On Wednesday morning, she was allowed to come off the clear liquids and have a bite to eat. The nurses were required to get her up and moving so we faced our first walk together. She got to the door of her room and said okay that’s it, then promptly turned around and headed back to bed. She was as drugged up as anyone could be, enjoying a veritable cocktail of heavy pain killers; yet, the agony of those first few walks were clearly registering on her face.
She didn’t want any of it. She didn’t want to walk, she didn’t want an IV needle sticking out of her arm, she didn’t want to get poked every day to draw her blood nor did she want to be told she had to use the restroom or face having a catheter reinserted. It hurt to go, it burned like hell. The walk didn’t hurt as much as the simple act of going pee-pee did. She didn't want to do anything but in her own words, "run from this awful place screaming". Yet she always managed to find a way to do everything asked of her. Making up and letting me know her rules as we went along.
She would delicately get out of bed, using my hand to pull herself up while insisting I not pull with my arm. As difficult as it was, as much as I wanted to not only pull her but to give her every bit of strength I had, I perfected the ability to extend my arm to her without pulling. Once up, she would slowly walk to the restroom, sit down, then immediately clench up so tight, it was impossible for her to go. The urge was there, her bladder was full but her natural defenses and instincts were not letting her go through that much pain. We would sit there together, me squatting on the side of the shower, facing her. Our eyes locked on each other as if we were having a staring contest. Sometimes she would let me encourage her but mostly she shushed me when I tried to speak. She was drawing from her inner strength; my words were nothing but useless distractions.

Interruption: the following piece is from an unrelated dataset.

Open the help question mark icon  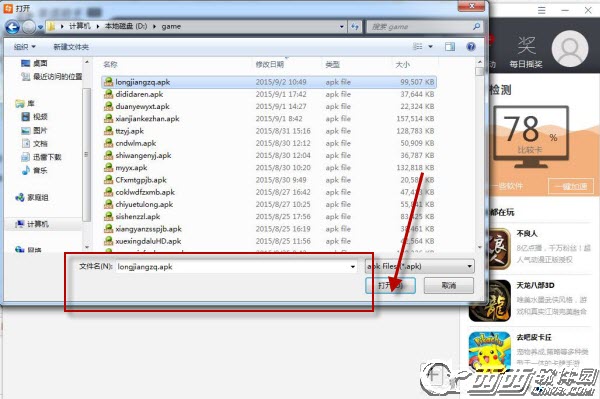point(471,47)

After 15 to 20 minutes, she would ask to go back to bed. The moment she laid down, the urge would come and up we would go again. This went on for a few hours. Up, sit, stare, down. Up, sit, stare, down. As the night drew to a close, the nurses brought in a machine which was able to give us an accurate measurement of the contents of her bladder and they issued the ultimatum. She goes or we go in and get it.
With courage true to her Warrior Princess spirit, she was able to override her protective instincts and endure the painful burning, emptying her bladder with a little moan and a tight squeeze of my hand but not a single tear. She maintained her stoic little frowny-face, cleaned herself up and walked back to the bed as if nothing big had really happened.
Meanwhile I am internally dancing, twirling, jumping up and down and shouting for joy all inside my head. It was our victory. We did it! Nothing was going to stop us now. This little girl is amazingly strong. This child of mine was revealing her character to me and I knew she was going to be okay.
With that, I was relieved enough to think of other things, such as the fact that I hadn't showered or brushed my teeth since Monday morning. I was comfortable sneaking away for a quick shower while Mr. Sunshine sat with her. I returned in an hour and found her standing just inside the door of her room, throwing up in one of those plastic buckets…..something that looked very much like blood.